#### Work to complete:
Using the records below, return exactly the lines from the one containing "Task: Click the blue pen handwriting icon" through the last, and omit pictures.

#### Input:
☆ ☆ ☆ ☆ ☆ ☆ ☆

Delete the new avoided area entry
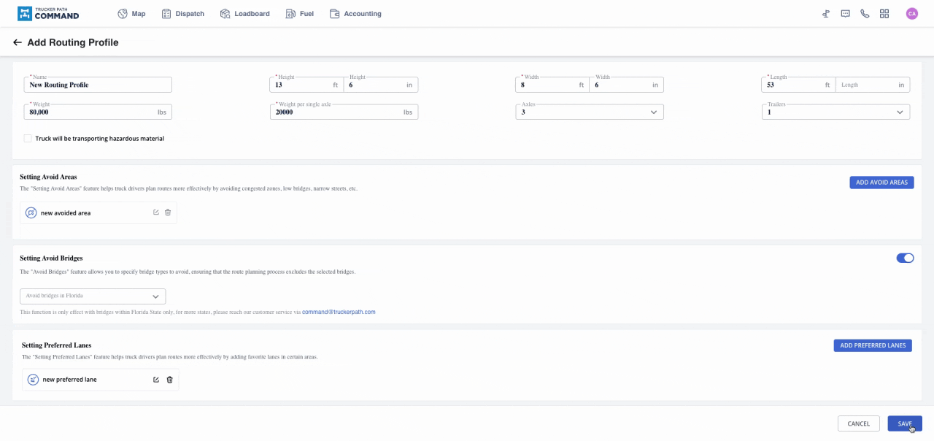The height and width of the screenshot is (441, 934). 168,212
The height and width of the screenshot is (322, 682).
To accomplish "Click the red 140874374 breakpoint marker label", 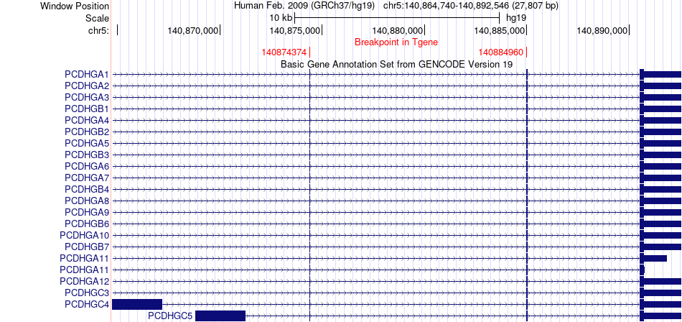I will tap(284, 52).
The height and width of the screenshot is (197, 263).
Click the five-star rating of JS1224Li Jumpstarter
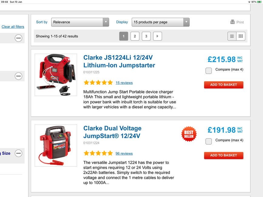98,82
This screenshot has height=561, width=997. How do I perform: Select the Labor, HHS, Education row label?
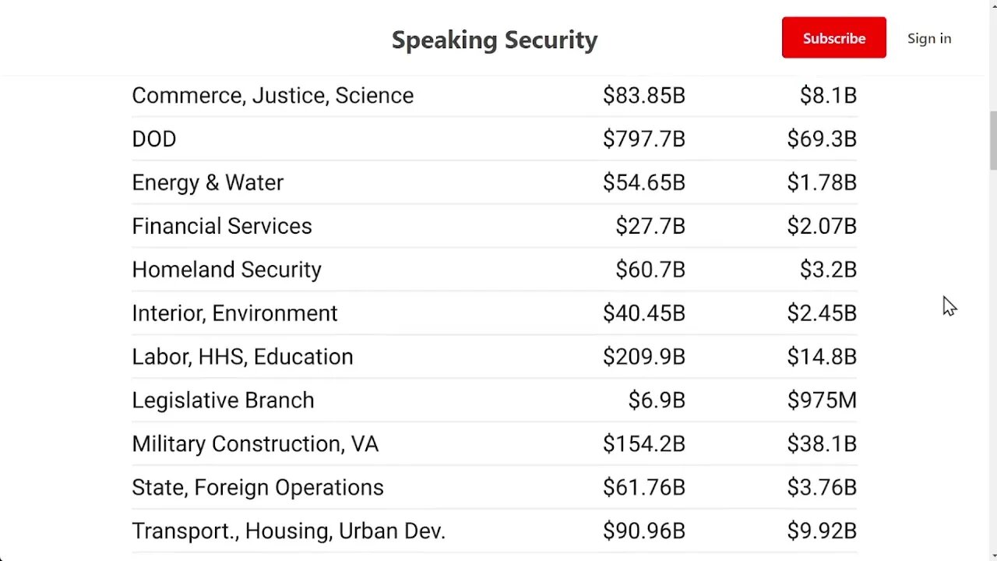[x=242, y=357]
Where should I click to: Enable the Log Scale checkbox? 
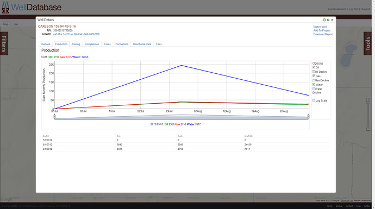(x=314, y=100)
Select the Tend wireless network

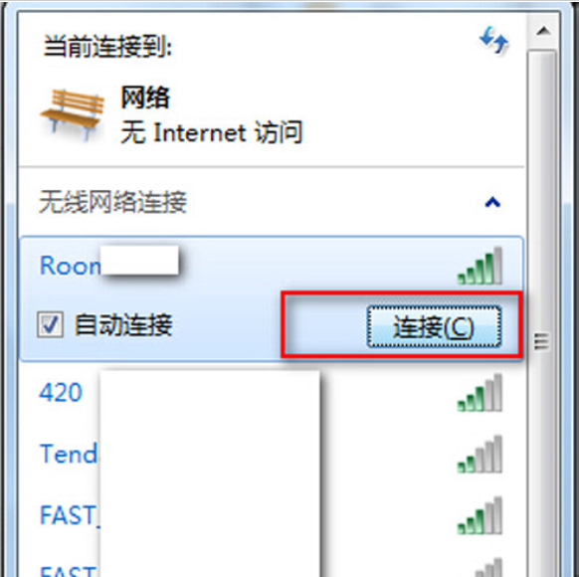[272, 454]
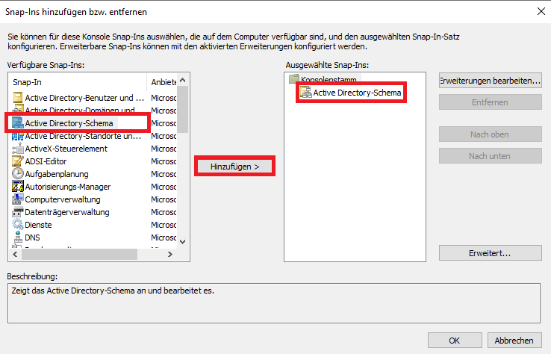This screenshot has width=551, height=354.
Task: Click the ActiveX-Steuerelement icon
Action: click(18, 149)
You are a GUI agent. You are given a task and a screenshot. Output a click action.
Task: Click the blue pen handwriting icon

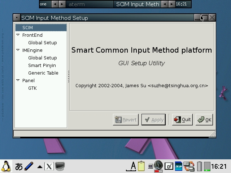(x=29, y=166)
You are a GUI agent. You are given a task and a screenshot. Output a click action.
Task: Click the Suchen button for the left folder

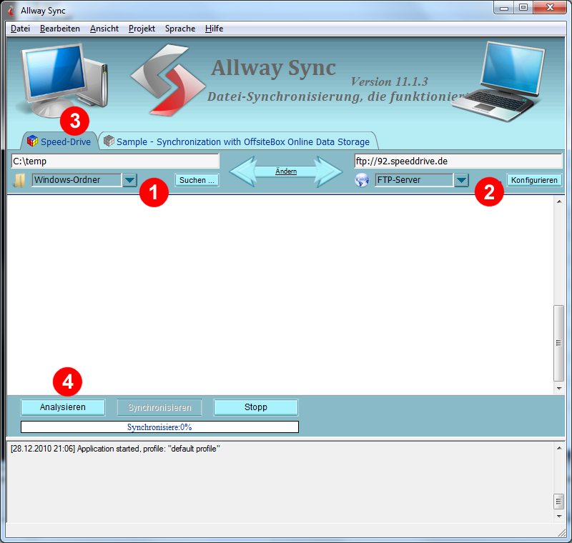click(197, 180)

☆ ☆ ☆ ☆ ☆ ☆ ☆

#### Exercise output:
Task: Click the blue pen handwriting icon

(x=29, y=166)
You are a GUI agent. You are given a task and a screenshot. Output a click action.
Task: Click the Suchen button for the left folder

click(197, 180)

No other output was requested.